Segment Open
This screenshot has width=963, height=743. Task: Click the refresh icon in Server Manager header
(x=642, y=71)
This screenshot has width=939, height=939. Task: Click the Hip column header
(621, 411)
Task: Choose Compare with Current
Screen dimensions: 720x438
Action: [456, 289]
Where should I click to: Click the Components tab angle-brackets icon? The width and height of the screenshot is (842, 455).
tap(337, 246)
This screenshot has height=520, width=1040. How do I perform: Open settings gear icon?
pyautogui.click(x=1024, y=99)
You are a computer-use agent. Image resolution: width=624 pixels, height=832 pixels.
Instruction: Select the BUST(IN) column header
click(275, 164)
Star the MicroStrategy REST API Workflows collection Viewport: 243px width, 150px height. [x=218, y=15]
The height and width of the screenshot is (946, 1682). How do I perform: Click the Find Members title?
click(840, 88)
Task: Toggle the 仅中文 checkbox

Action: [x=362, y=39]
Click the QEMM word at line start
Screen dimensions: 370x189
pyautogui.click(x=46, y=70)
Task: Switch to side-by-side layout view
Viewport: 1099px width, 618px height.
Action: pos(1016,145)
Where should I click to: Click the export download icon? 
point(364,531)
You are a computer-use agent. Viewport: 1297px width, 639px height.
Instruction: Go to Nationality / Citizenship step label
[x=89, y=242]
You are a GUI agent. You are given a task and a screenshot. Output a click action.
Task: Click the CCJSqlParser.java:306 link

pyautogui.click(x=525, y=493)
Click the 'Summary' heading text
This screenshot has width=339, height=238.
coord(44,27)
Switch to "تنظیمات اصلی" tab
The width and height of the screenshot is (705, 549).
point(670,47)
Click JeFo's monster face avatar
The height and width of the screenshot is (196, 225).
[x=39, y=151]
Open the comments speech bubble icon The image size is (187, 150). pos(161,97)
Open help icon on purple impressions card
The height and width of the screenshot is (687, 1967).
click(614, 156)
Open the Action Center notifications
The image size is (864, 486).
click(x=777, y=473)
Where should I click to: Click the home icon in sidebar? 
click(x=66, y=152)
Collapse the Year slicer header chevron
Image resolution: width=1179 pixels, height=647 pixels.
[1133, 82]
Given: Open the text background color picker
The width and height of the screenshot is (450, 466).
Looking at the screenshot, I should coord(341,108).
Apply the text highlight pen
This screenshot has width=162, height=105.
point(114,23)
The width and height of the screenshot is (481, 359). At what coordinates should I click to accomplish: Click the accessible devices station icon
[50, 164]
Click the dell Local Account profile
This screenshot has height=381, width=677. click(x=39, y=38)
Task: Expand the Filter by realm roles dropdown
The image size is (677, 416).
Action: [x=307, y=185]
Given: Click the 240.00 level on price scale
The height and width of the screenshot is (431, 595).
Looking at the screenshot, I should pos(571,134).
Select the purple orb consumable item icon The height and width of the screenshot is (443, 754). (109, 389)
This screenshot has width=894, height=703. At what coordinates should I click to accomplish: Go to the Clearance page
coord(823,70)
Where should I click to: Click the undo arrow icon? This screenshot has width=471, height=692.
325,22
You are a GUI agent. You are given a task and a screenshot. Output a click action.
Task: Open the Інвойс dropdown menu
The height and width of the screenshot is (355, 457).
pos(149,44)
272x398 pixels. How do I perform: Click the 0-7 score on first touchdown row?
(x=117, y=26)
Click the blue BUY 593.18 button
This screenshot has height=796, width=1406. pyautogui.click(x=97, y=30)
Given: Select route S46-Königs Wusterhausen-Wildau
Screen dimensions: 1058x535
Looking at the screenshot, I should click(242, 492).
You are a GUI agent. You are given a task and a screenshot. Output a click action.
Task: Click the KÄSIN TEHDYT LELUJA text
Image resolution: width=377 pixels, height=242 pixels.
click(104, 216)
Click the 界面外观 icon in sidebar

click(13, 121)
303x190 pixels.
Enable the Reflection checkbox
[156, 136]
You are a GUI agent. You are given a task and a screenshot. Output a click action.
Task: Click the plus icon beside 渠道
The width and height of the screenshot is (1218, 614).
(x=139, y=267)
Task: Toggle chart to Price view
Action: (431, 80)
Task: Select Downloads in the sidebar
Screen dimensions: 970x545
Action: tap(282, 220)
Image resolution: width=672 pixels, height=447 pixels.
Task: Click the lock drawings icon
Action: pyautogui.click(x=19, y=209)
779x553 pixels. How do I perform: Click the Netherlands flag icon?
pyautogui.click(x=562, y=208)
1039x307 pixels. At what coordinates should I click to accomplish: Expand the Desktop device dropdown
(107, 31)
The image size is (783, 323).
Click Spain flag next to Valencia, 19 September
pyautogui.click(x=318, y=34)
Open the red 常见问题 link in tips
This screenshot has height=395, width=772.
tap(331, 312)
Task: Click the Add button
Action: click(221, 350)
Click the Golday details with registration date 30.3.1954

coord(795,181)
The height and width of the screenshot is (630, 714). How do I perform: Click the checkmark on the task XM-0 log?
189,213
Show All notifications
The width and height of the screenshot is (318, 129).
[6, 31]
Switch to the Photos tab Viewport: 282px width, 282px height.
Segment Closed
Problem: All of the records above are to be returned exactly as they stand.

Expected answer:
This screenshot has width=963, height=743. Task: Click the refresh icon in Server Manager header
(x=642, y=71)
This screenshot has width=939, height=939. Task: Click the Hip column header
(621, 411)
Task: Choose Compare with Current
Screen dimensions: 720x438
Action: [456, 289]
Where should I click to: Click the Components tab angle-brackets icon? The width and height of the screenshot is (842, 455).
tap(337, 246)
This screenshot has height=520, width=1040. How do I perform: Open settings gear icon?
pyautogui.click(x=1024, y=99)
You are a computer-use agent. Image resolution: width=624 pixels, height=832 pixels.
Instruction: Select the BUST(IN) column header
click(275, 164)
Star the MicroStrategy REST API Workflows collection Viewport: 243px width, 150px height. [x=218, y=15]
The height and width of the screenshot is (946, 1682). How do I perform: Click the Find Members title?
click(840, 88)
Task: Toggle the 仅中文 checkbox

Action: [x=362, y=39]
Click the QEMM word at line start
Screen dimensions: 370x189
pyautogui.click(x=46, y=70)
Task: Switch to side-by-side layout view
Viewport: 1099px width, 618px height.
Action: pos(1016,145)
Where should I click to: Click the export download icon? 
point(364,531)
You are a computer-use agent. Viewport: 1297px width, 639px height.
Instruction: Go to Nationality / Citizenship step label
[x=89, y=242]
You are a GUI agent. You are given a task and a screenshot. Output a click action.
Task: Click the CCJSqlParser.java:306 link

pyautogui.click(x=525, y=493)
Click the 'Summary' heading text
This screenshot has width=339, height=238.
coord(44,27)
Switch to "تنظیمات اصلی" tab
The width and height of the screenshot is (705, 549).
point(670,47)
Click JeFo's monster face avatar
The height and width of the screenshot is (196, 225).
[x=39, y=151]
Open the comments speech bubble icon The image size is (187, 150). pos(161,97)
Open help icon on purple impressions card
The height and width of the screenshot is (687, 1967).
click(614, 156)
Open the Action Center notifications
The image size is (864, 486).
click(x=777, y=473)
Where should I click to: Click the home icon in sidebar? 
click(x=66, y=152)
Collapse the Year slicer header chevron
Image resolution: width=1179 pixels, height=647 pixels.
[1133, 82]
Given: Open the text background color picker
The width and height of the screenshot is (450, 466).
Looking at the screenshot, I should coord(341,108).
Apply the text highlight pen
This screenshot has width=162, height=105.
point(114,23)
The width and height of the screenshot is (481, 359). At what coordinates should I click to accomplish: Click the accessible devices station icon
[50, 164]
Click the dell Local Account profile
This screenshot has height=381, width=677. click(x=39, y=38)
Task: Expand the Filter by realm roles dropdown
The image size is (677, 416).
Action: [x=307, y=185]
Given: Click the 240.00 level on price scale
The height and width of the screenshot is (431, 595).
Looking at the screenshot, I should pos(571,134).
Select the purple orb consumable item icon The height and width of the screenshot is (443, 754). (109, 389)
This screenshot has width=894, height=703. At what coordinates should I click to accomplish: Go to the Clearance page
coord(823,70)
Where should I click to: Click the undo arrow icon? This screenshot has width=471, height=692.
325,22
You are a GUI agent. You are given a task and a screenshot. Output a click action.
Task: Open the Інвойс dropdown menu
The height and width of the screenshot is (355, 457).
pos(149,44)
272x398 pixels. How do I perform: Click the 0-7 score on first touchdown row?
(x=117, y=26)
Click the blue BUY 593.18 button
This screenshot has height=796, width=1406. pyautogui.click(x=97, y=30)
Given: Select route S46-Königs Wusterhausen-Wildau
Screen dimensions: 1058x535
Looking at the screenshot, I should click(242, 492).
You are a GUI agent. You are given a task and a screenshot. Output a click action.
Task: Click the KÄSIN TEHDYT LELUJA text
Image resolution: width=377 pixels, height=242 pixels.
click(104, 216)
Click the 界面外观 icon in sidebar

click(13, 121)
303x190 pixels.
Enable the Reflection checkbox
[156, 136]
You are a GUI agent. You are given a task and a screenshot. Output a click action.
Task: Click the plus icon beside 渠道
The width and height of the screenshot is (1218, 614).
(x=139, y=267)
Task: Toggle chart to Price view
Action: (431, 80)
Task: Select Downloads in the sidebar
Screen dimensions: 970x545
Action: tap(282, 220)
Image resolution: width=672 pixels, height=447 pixels.
Task: Click the lock drawings icon
Action: pyautogui.click(x=19, y=209)
779x553 pixels. How do I perform: Click the Netherlands flag icon?
pyautogui.click(x=562, y=208)
1039x307 pixels. At what coordinates should I click to accomplish: Expand the Desktop device dropdown
(107, 31)
The image size is (783, 323).
Click Spain flag next to Valencia, 19 September
pyautogui.click(x=318, y=34)
Open the red 常见问题 link in tips
This screenshot has height=395, width=772.
tap(331, 312)
Task: Click the Add button
Action: click(221, 350)
Click the Golday details with registration date 30.3.1954

coord(795,181)
The height and width of the screenshot is (630, 714). How do I perform: Click the checkmark on the task XM-0 log?
189,213
Show All notifications
The width and height of the screenshot is (318, 129).
[6, 31]
Switch to the Photos tab Viewport: 282px width, 282px height.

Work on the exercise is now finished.